E' uno degli interventi di riqualificazione urbana previsti nell'ambito del programma europeo "SAÑA – Savona in transizione: Sostenibile, Aperta, Naturale, A(da)ttiva" ed è stato recentemente approvato il progetto esecutivo. Il progetto restyling di viale Dante Alighieri e dei giardini adiacenti alla Fortezza del Priamar, un'opera dal valore complessivo di oltre 4,3 milioni di euro destinata a ridisegnare uno degli ingressi più frequentati del centro cittadino.
L'intervento è stato suddiviso in due lotti finanziari, ma sarà realizzato attraverso un unico appalto. Il primo, denominato "Clima", vale circa 2 milioni di euro e comprende opere finalizzate al miglioramento della resilienza urbana e della qualità degli spazi pubblici. Il secondo lotto, dedicato alla "Biodiversità", ha invece un valore di oltre 2,3 milioni di euro ed è orientato alla riqualificazione ambientale e al potenziamento delle aree verdi.
Nel complesso, i lavori veri e propri avranno un importo di quasi 3,2 milioni di euro, mentre la restante parte delle risorse sarà destinata alle spese tecniche, agli imprevisti, all'Iva e agli altri costi necessari per completare l'operazione.
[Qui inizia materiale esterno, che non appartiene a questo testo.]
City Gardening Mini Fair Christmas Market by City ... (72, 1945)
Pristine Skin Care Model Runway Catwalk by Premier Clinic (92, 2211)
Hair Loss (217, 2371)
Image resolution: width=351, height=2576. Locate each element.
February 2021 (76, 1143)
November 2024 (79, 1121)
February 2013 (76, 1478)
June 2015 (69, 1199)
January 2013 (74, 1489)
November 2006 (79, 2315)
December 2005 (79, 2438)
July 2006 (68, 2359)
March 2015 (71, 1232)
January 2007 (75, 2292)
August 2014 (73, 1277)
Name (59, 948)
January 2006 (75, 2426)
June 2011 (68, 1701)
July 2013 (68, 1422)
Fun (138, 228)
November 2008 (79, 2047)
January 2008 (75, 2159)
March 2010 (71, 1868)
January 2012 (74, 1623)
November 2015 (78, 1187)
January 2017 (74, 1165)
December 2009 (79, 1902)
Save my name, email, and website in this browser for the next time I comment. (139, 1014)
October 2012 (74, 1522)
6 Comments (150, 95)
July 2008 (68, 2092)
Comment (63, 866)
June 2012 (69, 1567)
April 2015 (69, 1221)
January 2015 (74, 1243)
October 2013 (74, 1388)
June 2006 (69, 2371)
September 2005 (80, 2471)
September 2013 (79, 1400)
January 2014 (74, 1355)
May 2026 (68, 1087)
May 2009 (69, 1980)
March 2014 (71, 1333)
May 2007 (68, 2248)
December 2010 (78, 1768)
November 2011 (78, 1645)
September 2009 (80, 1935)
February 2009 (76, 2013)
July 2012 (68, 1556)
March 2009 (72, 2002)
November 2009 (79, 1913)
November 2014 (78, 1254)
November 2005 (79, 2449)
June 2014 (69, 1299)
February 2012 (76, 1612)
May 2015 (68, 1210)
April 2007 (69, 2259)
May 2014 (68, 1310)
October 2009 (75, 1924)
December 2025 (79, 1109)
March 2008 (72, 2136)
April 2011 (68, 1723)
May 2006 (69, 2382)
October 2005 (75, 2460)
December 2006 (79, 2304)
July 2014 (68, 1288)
Il progetto interessa un'area strategica della città, quella che collega il centro storico con il complesso monumentale del Priamar e il fronte mare. L'obiettivo dell'amministrazione è quello di trasformare viale Dante Alighieri e i giardini circostanti in uno spazio più moderno, accessibile e sostenibile, migliorando sia la qualità paesaggistica sia la fruibilità da parte di cittadini e turisti.
Il progetto esecutivo è particolarmente articolato e comprende una profonda revisione degli spazi esterni. Sono previste nuove pavimentazioni, la sistemazione delle aree verdi con nuovi alberi, arbusti e prati, il rifacimento dell'impianto di irrigazione e del sistema di drenaggio delle acque piovane, un nuovo impianto di illuminazione pubblica e l'installazione di nuovi arredi urbani.
"Si tratta di un lavoro molto importante – spiega l'assessore all'Urbanistica Ilaria Becco – che permetterà di depavimentare 5mila metri quadrati di asfalto, quindi di eliminare una pavimentazione non drenante e che favorisce isole di calore. Daremo nuova veste a spazi con nuove funzioni e che si integreranno con la vicina Casa della cultura e con lo skatepark. Creando ampi spazi da vivere".
Il progetto prevede anche il rifacimento della storica fontana. A questo proposito i bambini delle scuole dell'infanzia Regina Margherita e la primaria Nostra Signora della Neve
hanno partecipato al progetto "Abitare il Paese - Fontana Amare". Promossa dall'Ordine degli Architetti di Savona con il Comune e le scuole cittadine, l'iniziativa ha coinvolto gli alunni in laboratori e sopralluoghi per immaginare la riqualificazione dell'area, nell'ambito del più ampio intervento di recupero dei Giardini del Prolungamento. "Il lavoro sarà in più lotti – aggiunge Becco – per creare il minor disagio possibile, in particolare alle attività dei giardini. Il 28 ci sarà l'apertura delle buste e , dopo i tempi tecnici previsti, potranno partire i lavori".
Tra gli interventi, oltre alla riqualificazione della fontana, ci sono la sistemazione del Rivellino di Santa Barbara, la realizzazione di un nuovo palco per eventi, il miglioramento dell'accesso allo skate park e la riqualificazione del campo da basket, con l'obiettivo di rendere l'intera area più funzionale e vissuta durante tutto l'anno.
Grande attenzione è stata dedicata anche agli aspetti ambientali. Il progetto comprende infatti uno studio sulla permeabilità dei suoli, una relazione sulla sostenibilità dell'opera, la valutazione del rischio climatico, un piano per la tutela della biodiversità e interventi specifici per il superamento delle barriere architettoniche, così da garantire una piena accessibilità agli spazi pubblici.
Le opere sono finanziate dai fondi europei del Programma Regionale FESR Liguria 2021-2027, risorse del Fondo Strategico Regionale e quote di cofinanziamento del Comune. Gli investimenti rientrano nella strategia territoriale approvata dalla Regione Liguria per sostenere la rigenerazione urbana, l'adattamento ai cambiamenti climatici e la valorizzazione del patrimonio pubblico.